*Task prompt:* If a line below falls between the line with "Task: Click the yellow" and the line with "Task: Open more options ellipsis on pie chart", or is one of those two, output it exactly; output nothing else and no pictures.

Pixel coordinate grounding data
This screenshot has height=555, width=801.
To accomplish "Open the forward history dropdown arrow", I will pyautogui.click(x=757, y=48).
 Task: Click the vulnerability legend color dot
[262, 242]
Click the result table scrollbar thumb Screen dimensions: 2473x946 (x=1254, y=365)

--

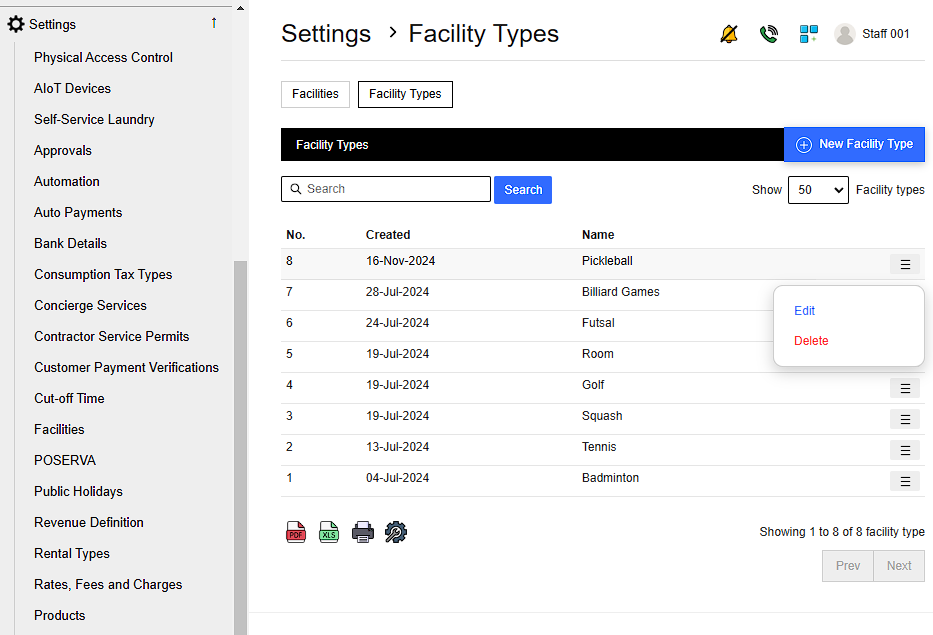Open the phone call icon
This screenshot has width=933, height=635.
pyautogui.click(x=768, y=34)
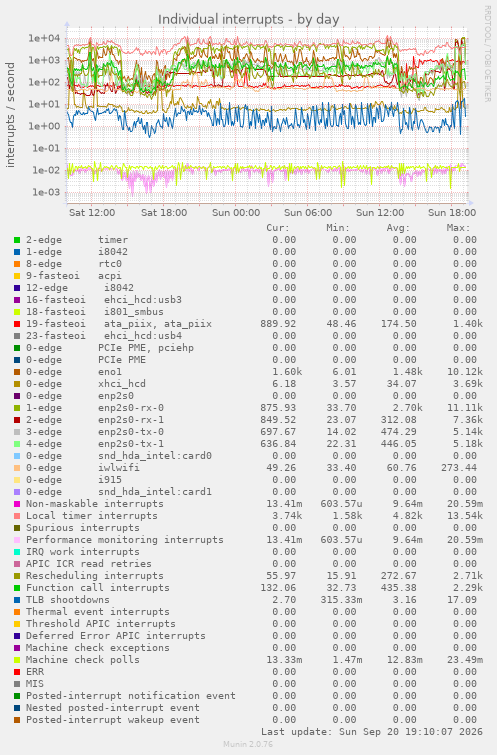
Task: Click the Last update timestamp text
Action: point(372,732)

==

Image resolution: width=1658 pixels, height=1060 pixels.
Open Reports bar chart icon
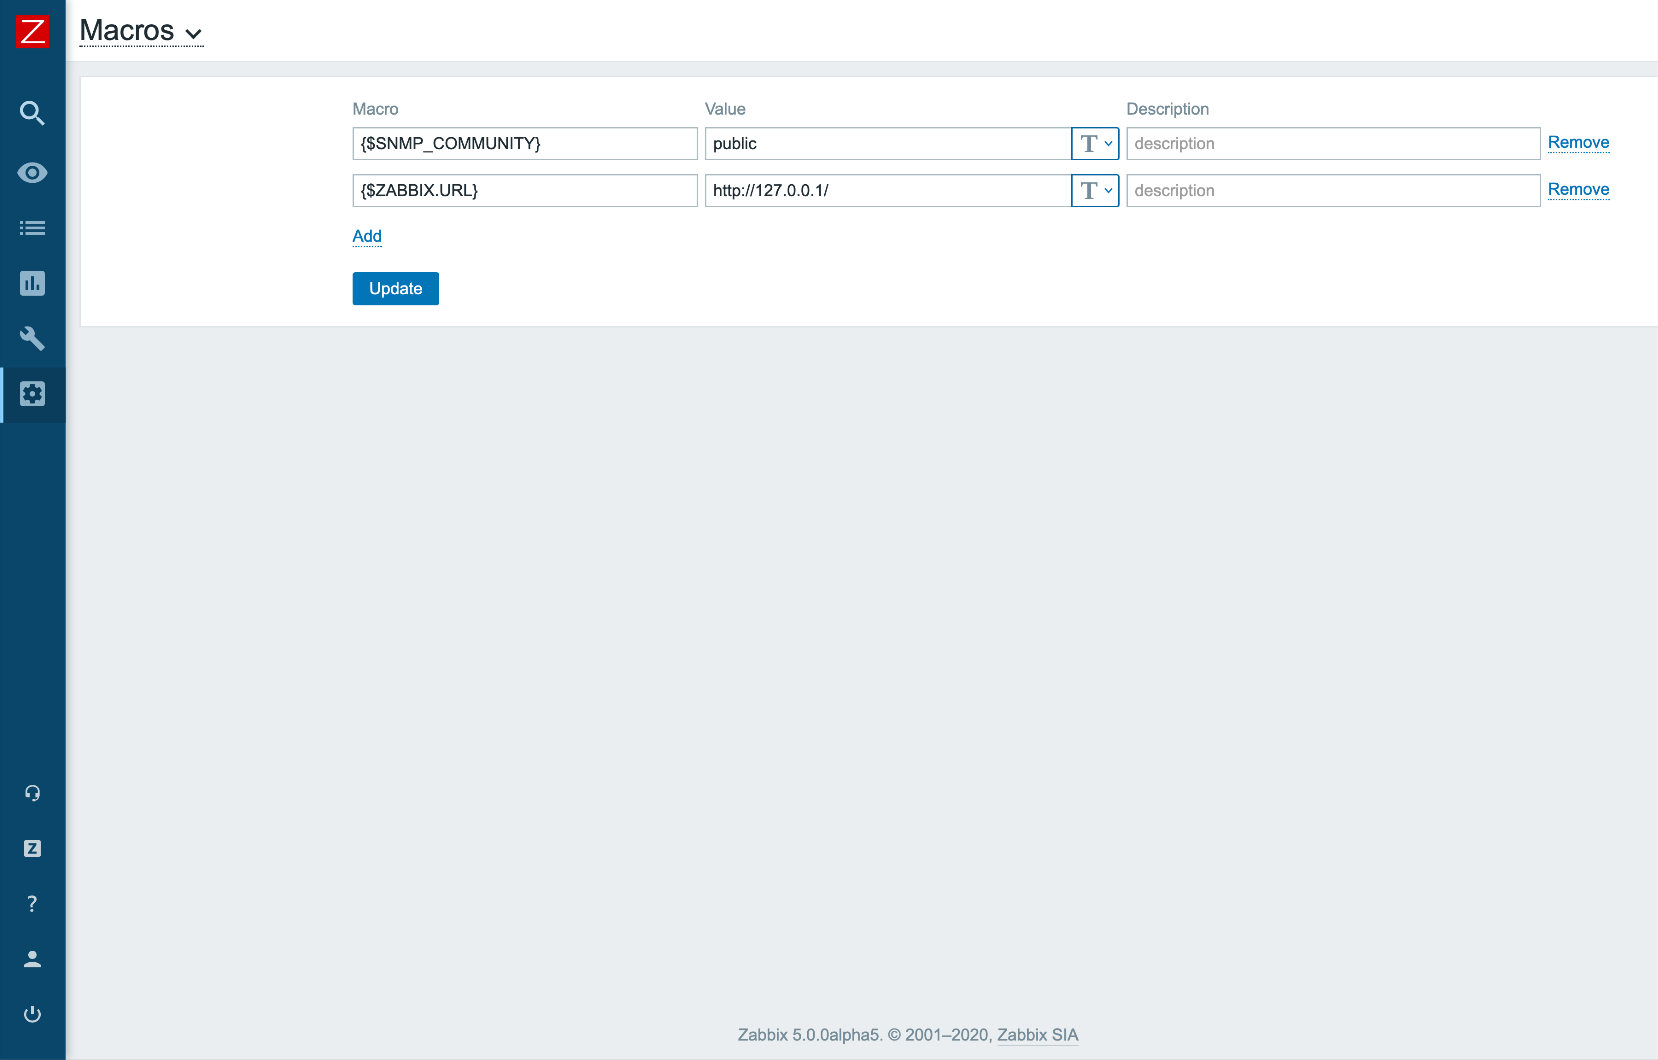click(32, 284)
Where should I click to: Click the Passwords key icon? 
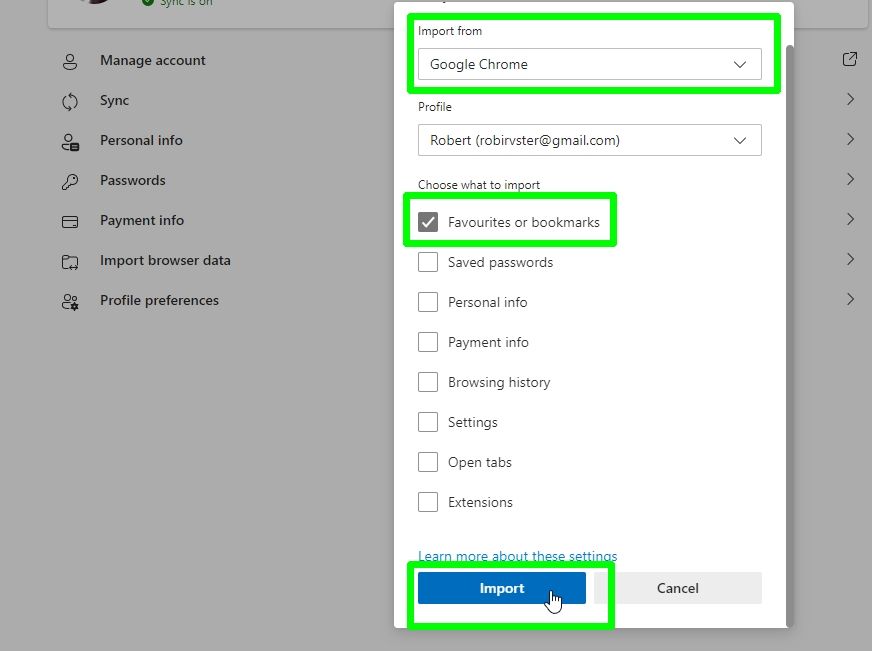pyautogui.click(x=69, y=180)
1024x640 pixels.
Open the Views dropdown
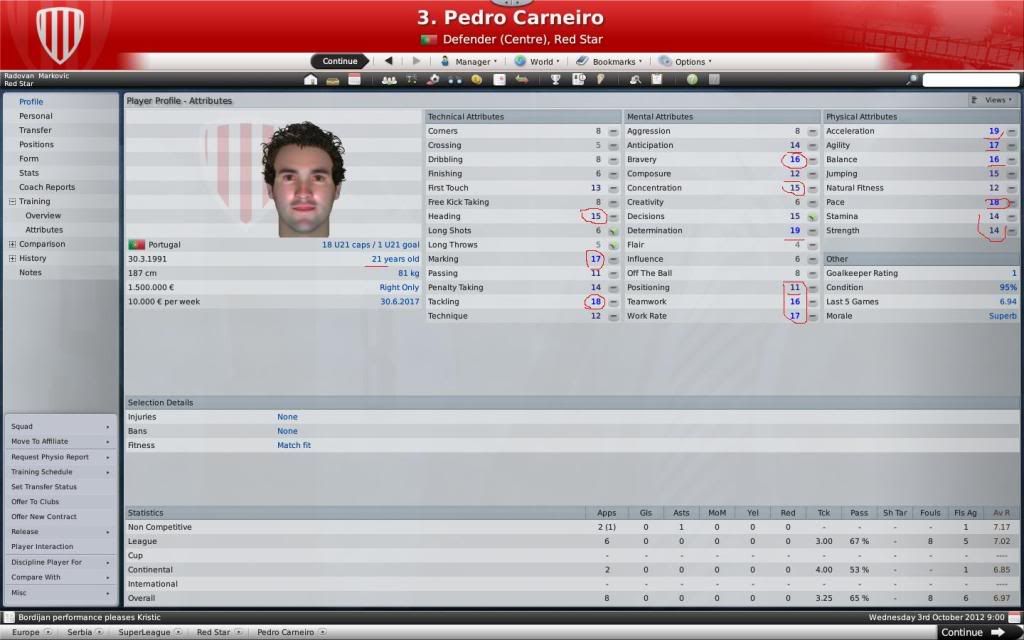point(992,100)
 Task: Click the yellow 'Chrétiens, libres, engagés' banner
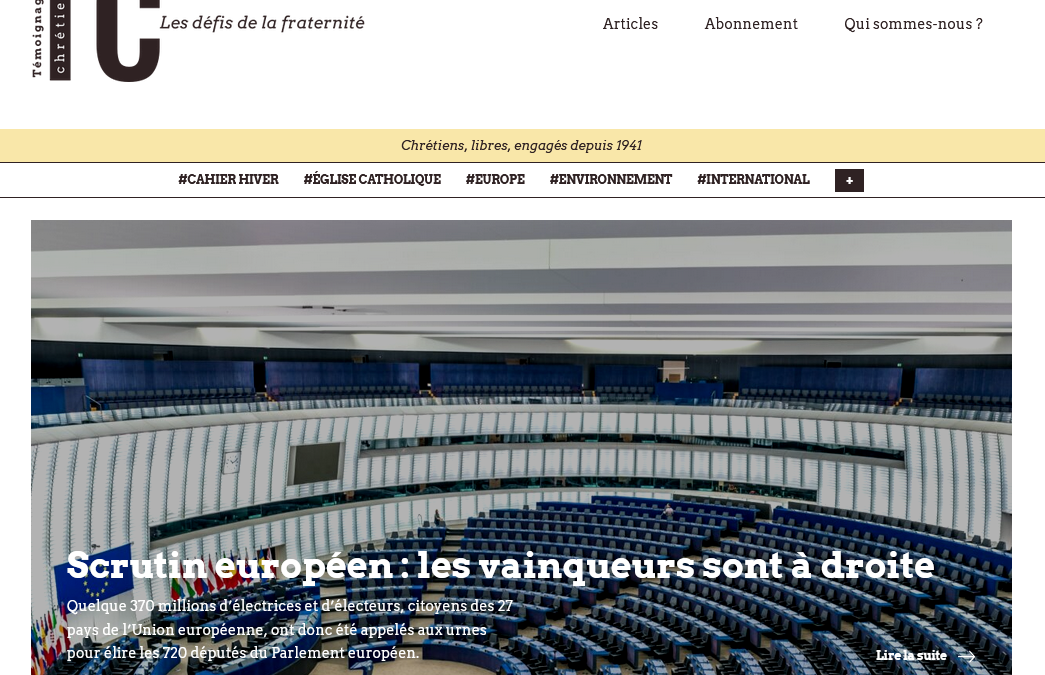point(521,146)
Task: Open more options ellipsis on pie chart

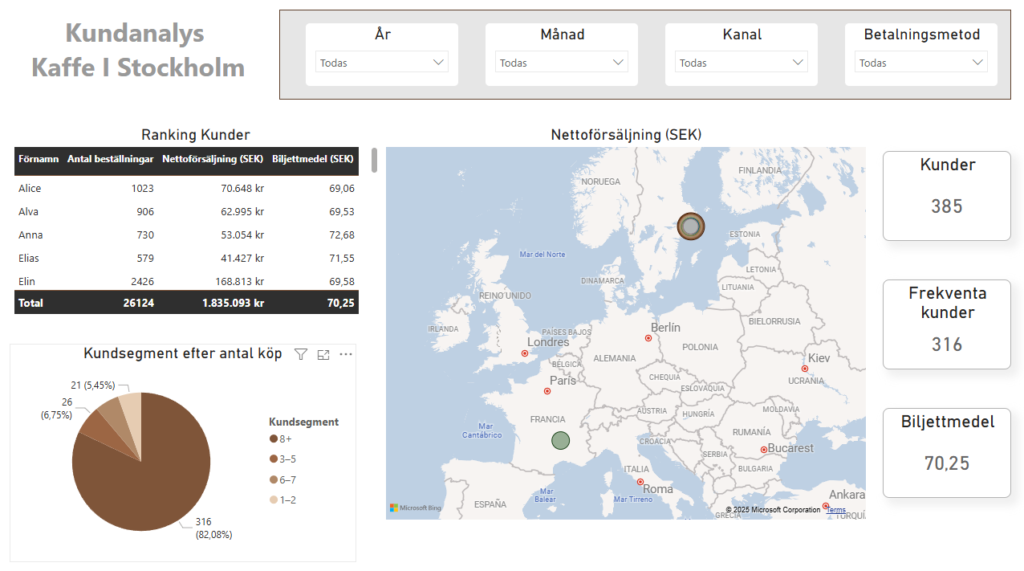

*Written reply:*
 Task: Click the yellow 'Chrétiens, libres, engagés' banner
point(521,146)
Task: Open more options ellipsis on pie chart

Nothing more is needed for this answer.